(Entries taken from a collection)
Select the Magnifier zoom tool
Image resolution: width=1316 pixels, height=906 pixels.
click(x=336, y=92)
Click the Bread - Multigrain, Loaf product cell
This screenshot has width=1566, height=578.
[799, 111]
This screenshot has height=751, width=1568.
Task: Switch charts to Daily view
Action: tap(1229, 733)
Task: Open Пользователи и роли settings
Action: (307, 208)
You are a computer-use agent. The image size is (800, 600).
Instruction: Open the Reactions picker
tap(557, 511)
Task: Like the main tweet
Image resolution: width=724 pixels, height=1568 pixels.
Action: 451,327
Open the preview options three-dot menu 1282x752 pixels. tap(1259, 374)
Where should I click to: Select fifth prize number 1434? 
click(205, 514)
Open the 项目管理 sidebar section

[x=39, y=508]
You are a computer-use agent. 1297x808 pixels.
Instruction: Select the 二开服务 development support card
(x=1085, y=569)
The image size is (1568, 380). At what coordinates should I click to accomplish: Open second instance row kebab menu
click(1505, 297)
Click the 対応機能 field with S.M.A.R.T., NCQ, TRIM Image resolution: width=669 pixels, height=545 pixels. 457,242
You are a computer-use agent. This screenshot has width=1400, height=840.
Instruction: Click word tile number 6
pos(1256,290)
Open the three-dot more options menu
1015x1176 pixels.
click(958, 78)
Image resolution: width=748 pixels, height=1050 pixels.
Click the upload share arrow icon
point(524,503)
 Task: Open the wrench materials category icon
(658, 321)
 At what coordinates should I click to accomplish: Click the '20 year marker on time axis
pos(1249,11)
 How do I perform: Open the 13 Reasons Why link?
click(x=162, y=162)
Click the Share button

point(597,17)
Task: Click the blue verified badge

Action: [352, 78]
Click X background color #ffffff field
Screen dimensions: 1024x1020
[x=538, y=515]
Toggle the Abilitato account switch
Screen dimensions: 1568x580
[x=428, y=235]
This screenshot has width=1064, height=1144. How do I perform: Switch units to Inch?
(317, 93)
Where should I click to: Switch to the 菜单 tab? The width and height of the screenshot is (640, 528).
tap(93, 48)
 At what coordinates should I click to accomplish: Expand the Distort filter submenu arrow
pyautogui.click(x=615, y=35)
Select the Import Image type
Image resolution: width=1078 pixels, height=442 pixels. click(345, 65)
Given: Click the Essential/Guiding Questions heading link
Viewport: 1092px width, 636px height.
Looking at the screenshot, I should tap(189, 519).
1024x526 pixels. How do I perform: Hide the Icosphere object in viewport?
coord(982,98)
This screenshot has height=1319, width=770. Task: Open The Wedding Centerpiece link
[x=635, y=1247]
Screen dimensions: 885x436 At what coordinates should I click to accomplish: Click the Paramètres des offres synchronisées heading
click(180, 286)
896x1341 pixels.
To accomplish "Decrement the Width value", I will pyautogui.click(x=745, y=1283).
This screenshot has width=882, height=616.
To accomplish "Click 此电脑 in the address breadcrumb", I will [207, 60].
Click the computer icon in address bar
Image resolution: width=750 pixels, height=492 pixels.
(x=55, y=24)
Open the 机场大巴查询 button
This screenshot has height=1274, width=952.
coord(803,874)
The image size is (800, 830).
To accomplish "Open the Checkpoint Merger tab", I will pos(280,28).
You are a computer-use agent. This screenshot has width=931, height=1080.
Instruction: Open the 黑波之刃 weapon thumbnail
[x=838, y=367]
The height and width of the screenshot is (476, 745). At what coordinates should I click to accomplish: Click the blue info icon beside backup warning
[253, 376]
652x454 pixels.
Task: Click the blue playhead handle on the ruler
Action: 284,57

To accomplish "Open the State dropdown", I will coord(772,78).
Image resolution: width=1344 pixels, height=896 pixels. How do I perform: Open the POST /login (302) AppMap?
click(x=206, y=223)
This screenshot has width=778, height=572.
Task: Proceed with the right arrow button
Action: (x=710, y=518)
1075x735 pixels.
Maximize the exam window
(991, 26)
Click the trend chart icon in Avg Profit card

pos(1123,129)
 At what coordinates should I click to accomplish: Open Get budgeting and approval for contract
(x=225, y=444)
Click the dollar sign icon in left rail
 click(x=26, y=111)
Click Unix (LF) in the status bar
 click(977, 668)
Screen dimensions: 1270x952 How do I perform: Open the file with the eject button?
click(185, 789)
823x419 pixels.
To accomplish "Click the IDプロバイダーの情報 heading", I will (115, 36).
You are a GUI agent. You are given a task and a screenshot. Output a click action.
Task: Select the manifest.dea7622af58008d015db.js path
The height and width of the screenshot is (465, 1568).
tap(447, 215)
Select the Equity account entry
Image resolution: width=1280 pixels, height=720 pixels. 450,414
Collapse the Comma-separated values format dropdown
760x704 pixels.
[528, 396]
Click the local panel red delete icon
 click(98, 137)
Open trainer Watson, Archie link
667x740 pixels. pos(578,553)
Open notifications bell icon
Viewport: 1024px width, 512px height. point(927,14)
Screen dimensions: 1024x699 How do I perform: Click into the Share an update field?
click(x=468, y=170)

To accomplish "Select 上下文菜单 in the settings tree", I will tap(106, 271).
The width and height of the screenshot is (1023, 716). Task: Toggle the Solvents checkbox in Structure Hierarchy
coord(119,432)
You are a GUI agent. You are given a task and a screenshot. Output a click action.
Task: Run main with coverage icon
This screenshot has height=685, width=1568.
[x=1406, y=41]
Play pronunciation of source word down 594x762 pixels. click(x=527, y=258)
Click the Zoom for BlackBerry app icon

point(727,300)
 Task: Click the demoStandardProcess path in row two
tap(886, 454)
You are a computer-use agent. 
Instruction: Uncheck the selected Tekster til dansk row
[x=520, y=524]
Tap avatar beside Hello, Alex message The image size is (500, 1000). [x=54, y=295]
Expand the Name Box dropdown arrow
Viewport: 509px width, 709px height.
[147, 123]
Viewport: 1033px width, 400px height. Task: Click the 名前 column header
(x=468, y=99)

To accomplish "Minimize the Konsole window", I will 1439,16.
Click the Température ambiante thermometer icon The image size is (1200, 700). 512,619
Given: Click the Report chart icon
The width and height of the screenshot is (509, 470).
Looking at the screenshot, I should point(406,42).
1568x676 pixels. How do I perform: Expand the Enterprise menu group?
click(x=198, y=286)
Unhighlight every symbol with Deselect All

> **WHAT IS REQUIRED**
Find every line of the data that includes the string "address". Copy each of those lines.

> **ANSWER BELOW**
To accomplish "Click 此电脑 in the address breadcrumb", I will [207, 60].
Click the computer icon in address bar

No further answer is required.